El dolor se intensificó. Algo más se rompió dentro de él, un quiebre más hondo, más definitivo. Las paredes parecieron cerrarse. Su cuerpo se sacudió, su mente tambaleó. Pero ya no quedaba nada que decir. Solo el eco de las mismas palabras. Solo la repetición sin fin. Hasta que, al final, su mente colapsó. No por voluntad. No por cobardía. Sino por supervivencia.

«No queda nada... ¿Por qué sigue? ¿Por qué quiere romperme más?»

La inquisidora exhaló suavemente.

—Llévenselo.

La puerta se abrió sin esfuerzo, un movimiento fluido, perfectamente sincronizado con la orden. El guardia entró y tomó al Prisionero por los brazos, tirando de él sin resistencia mientras desconectaba las agujas. El Prisionero no lucho. No tenía sentido. No tenía fuerzas.

El mundo se desdibujó mientras lo arrastraban. La luz de la sala de interrogatorios se desvaneció tras él, devorada por la penumbra del pasillo. Pasaron celdas silenciosas, muros cubiertos de humedad, piedra gastada por incontables pasos. Todo era un eco distante.

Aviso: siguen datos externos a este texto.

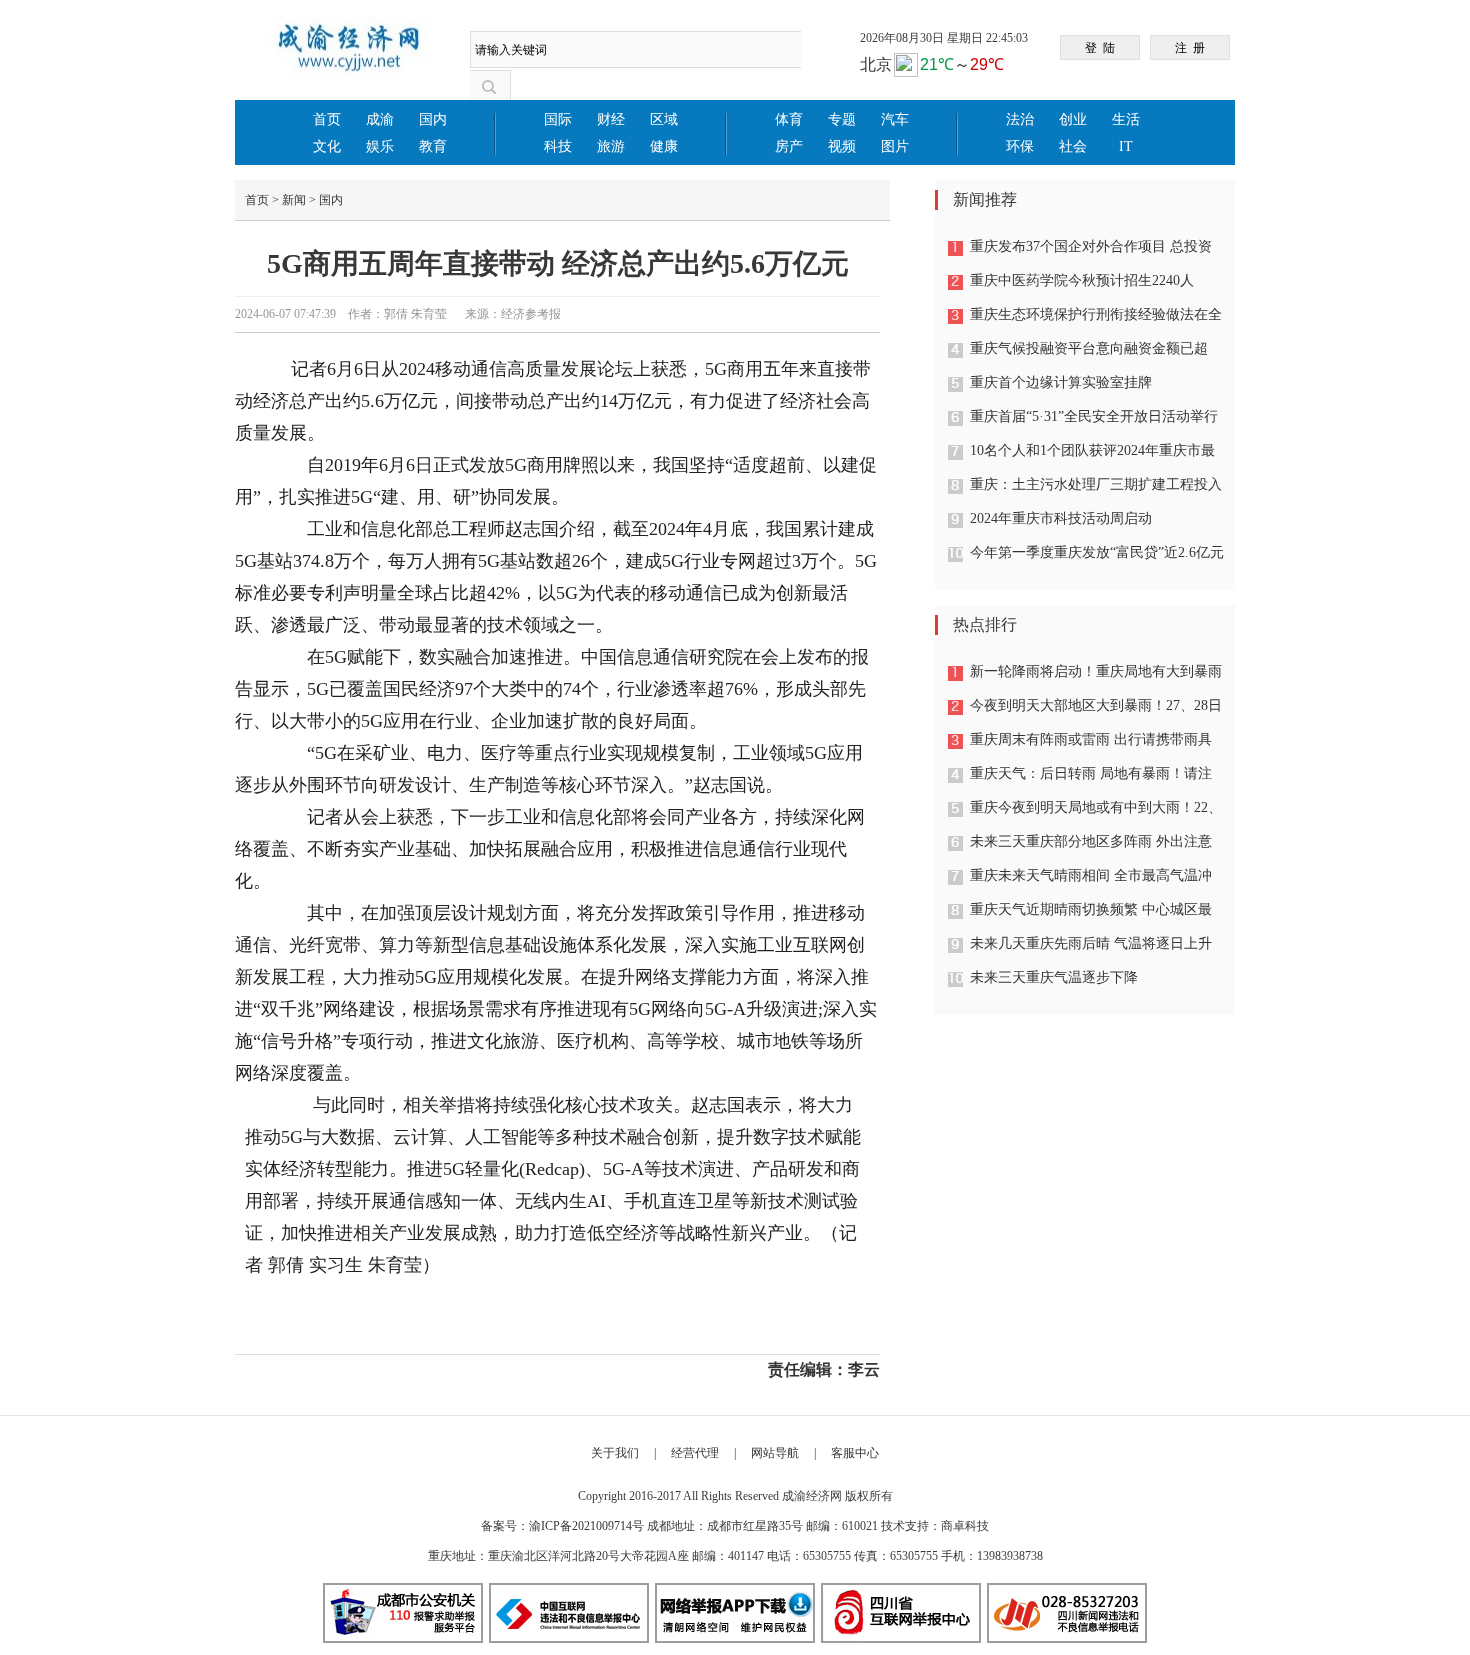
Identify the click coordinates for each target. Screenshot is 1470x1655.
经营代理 (695, 1453)
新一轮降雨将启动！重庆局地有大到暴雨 (1096, 671)
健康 (664, 146)
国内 (433, 119)
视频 (842, 146)
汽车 (895, 119)
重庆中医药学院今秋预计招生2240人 (1082, 280)
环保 (1020, 146)
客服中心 (855, 1453)
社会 (1073, 146)
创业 (1073, 119)
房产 (789, 146)
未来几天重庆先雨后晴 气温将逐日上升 (1091, 943)
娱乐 (380, 146)
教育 (433, 146)
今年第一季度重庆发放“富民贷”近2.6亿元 (1097, 552)
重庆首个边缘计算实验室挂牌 (1061, 382)
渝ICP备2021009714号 (586, 1526)
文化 (327, 146)
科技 (558, 146)
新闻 (294, 200)
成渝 (380, 119)
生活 (1126, 119)
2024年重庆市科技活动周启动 (1061, 518)
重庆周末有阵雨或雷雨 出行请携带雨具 (1091, 739)
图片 (895, 146)
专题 (842, 119)
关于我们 (615, 1453)
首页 (327, 119)
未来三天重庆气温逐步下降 (1054, 977)
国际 (558, 119)
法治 (1020, 119)
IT (1126, 146)
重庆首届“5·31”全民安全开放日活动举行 (1094, 416)
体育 (789, 119)
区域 (664, 119)
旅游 (611, 146)
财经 (611, 119)
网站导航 (775, 1453)
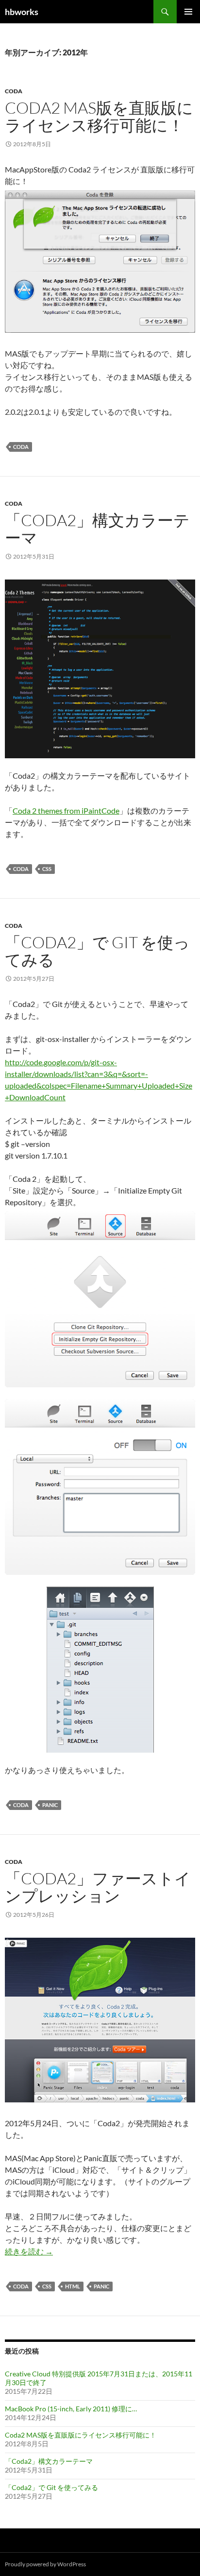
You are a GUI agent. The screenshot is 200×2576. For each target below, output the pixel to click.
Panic (50, 1805)
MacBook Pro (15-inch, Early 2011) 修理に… (71, 2409)
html (72, 2286)
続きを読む (29, 2251)
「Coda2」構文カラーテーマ (97, 528)
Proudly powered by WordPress (45, 2564)
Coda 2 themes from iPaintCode (66, 810)
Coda (13, 91)
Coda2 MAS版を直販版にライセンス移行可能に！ (99, 116)
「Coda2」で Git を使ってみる (97, 951)
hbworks (21, 11)
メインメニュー (188, 11)
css (46, 869)
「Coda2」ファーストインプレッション (98, 1887)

Su mente reaccionó solo cuando su cuerpo golpeó el suelo de la celda.

El frío se deslizó por su piel como garras de hierro, clavándose en sus huesos. No se movió, le dolía demasiado el cuerpo para ello. Apenas si podía respirar y su mente estaba reducida a escombros. No quedaba nada en ella.

No un nombre. No un rostro. No un fragmento de lo que alguna vez fue.

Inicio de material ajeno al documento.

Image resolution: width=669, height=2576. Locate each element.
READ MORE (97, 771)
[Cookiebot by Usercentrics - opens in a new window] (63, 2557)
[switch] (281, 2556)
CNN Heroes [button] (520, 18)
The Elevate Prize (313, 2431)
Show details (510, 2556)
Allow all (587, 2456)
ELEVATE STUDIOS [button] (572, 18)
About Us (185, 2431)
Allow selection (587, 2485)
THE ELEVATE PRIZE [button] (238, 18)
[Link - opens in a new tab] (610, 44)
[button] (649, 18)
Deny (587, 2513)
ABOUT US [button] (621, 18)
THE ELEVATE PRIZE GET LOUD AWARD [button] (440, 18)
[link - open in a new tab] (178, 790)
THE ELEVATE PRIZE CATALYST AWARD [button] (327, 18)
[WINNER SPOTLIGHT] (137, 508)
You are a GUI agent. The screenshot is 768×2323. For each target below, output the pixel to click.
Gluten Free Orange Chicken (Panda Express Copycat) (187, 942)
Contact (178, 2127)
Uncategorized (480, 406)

Pero algo se aferró a él. Débil. Casi inexistente.

—Debe haber algo más... —susurró con lágrimas en los ojos.

Una razón. Un por qué.

¿Por qué lo condenaban? ¿Por qué este sufrimiento? ¿Qué fue lo que hizo? ¿Qué fue lo que vio?

El pensamiento se instaló en su pecho como una brasa aún viva en un mar de cenizas. No podía dejar que se apagara.

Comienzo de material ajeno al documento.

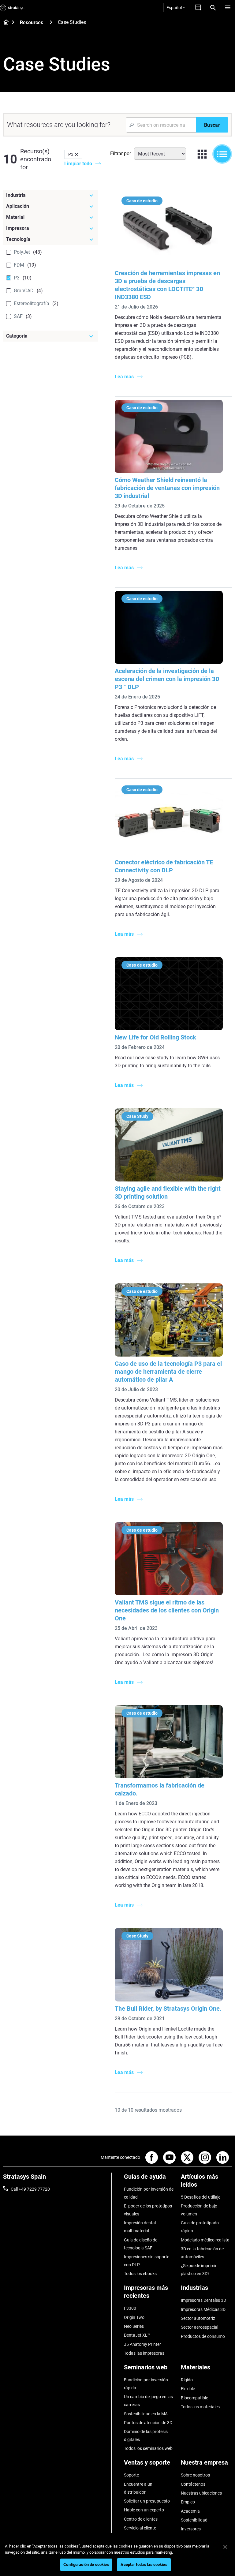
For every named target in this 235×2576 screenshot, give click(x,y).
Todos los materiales (200, 2406)
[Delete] (76, 154)
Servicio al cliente (140, 2527)
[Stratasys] (12, 8)
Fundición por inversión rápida (146, 2383)
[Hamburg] (227, 7)
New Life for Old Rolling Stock (155, 1037)
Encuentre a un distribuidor (138, 2488)
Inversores (191, 2528)
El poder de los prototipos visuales (148, 2209)
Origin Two (134, 2317)
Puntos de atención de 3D (148, 2422)
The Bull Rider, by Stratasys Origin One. (168, 2008)
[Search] (213, 7)
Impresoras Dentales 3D (203, 2300)
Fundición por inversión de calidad (148, 2193)
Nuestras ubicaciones (201, 2493)
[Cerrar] (225, 2547)
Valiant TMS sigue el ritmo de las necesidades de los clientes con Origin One (167, 1610)
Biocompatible (194, 2397)
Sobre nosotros (195, 2475)
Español (174, 7)
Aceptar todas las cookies (144, 2564)
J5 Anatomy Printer (142, 2344)
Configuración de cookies (86, 2564)
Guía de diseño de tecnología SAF (140, 2243)
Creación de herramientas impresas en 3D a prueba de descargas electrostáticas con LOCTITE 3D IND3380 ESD (167, 285)
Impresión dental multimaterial (140, 2226)
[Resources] (51, 22)
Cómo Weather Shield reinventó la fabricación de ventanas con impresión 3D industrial (167, 488)
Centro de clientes (141, 2519)
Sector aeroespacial (199, 2327)
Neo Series (134, 2326)
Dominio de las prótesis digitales (146, 2435)
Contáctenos (193, 2484)
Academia (190, 2511)
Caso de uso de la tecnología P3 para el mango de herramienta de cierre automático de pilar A (168, 1371)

Se obligó a respirar. Su cuerpo dolía. Su mente temblaba al borde de la nada. Y entonces, un ruiseñor cantó.

Un sonido frágil. Lejano. Imposible.

Pero real.

Su labio inferior tembló. Un hilo de sangre escapó de su garganta.

—Necesito recordar...

Sus ojos, apenas abiertos, se clavaron en la piedra, en la nada. Su cuerpo no podía moverse, su piel ardía con el tormento de la inquisición.

Pero su mente se aferró a esa única verdad.

—Necesito recordar quién soy.


Total de palabras de CITA + PRÓLOGO: 1424.